TO BE DONE
Reproduce the portion of the passage on inspiration starting at "[2]. It may" and ending at "of their holiness.", changing "prophets" to "apostles".

TEXT SEGMENT

We must beware of saying so; for thus we should have but a narrow, confused, contingent, and constantly fluctuating idea of inspiration. In fact, —
[1]. God, who often conjoined those two gifts in one man, often also saw fit to disjoin them, in order that he might give us to understand that they essentially differ, the one from the other, and that, when united, they tire independent. Every true Christian has the Holy Ghost, (1Jn 2:20; 1Jn 2:27; Jer 31:34; John 6:45.) but every Christian is not inspired, and such an one who utters the words of God, may not have received either life-giving affections or life-giving light.
[2]. It may be demonstrated by a great many examples, that the one of these gifts was not the measure of the other; and that the divine inspiration of the prophets did not observe the ratio of their knowledge, any more than that of their holiness.

COLLECTED MATERIAL
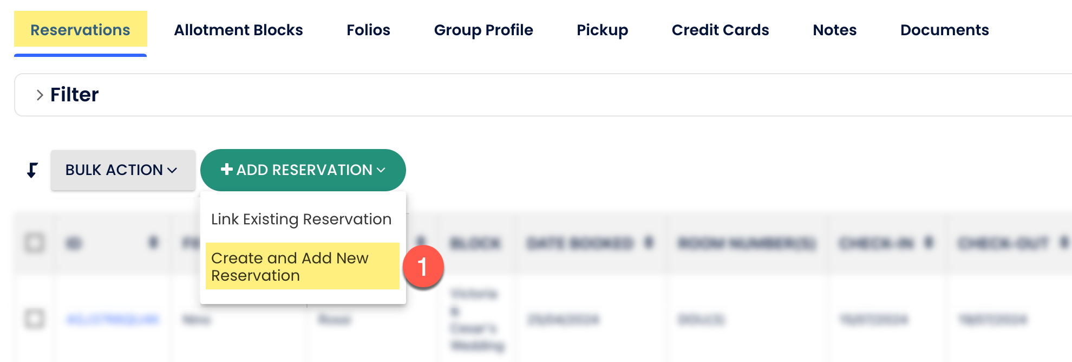Choose Link Existing Reservation option

click(x=301, y=219)
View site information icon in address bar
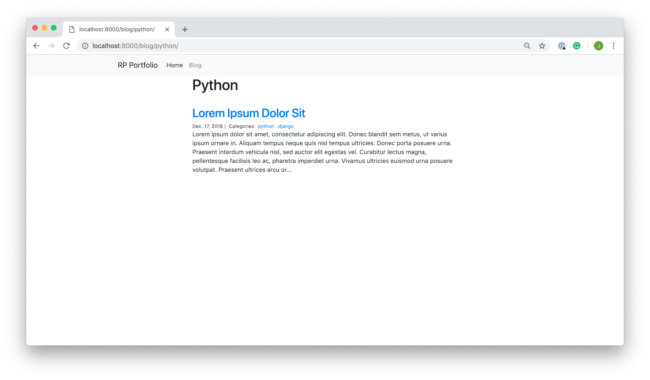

WRITTEN SOLUTION
[2]. It may be demonstrated by a great many examples, that the one of these gifts was not the measure of the other; and that the divine inspiration of the apostles did not observe the ratio of their knowledge, any more than that of their holiness.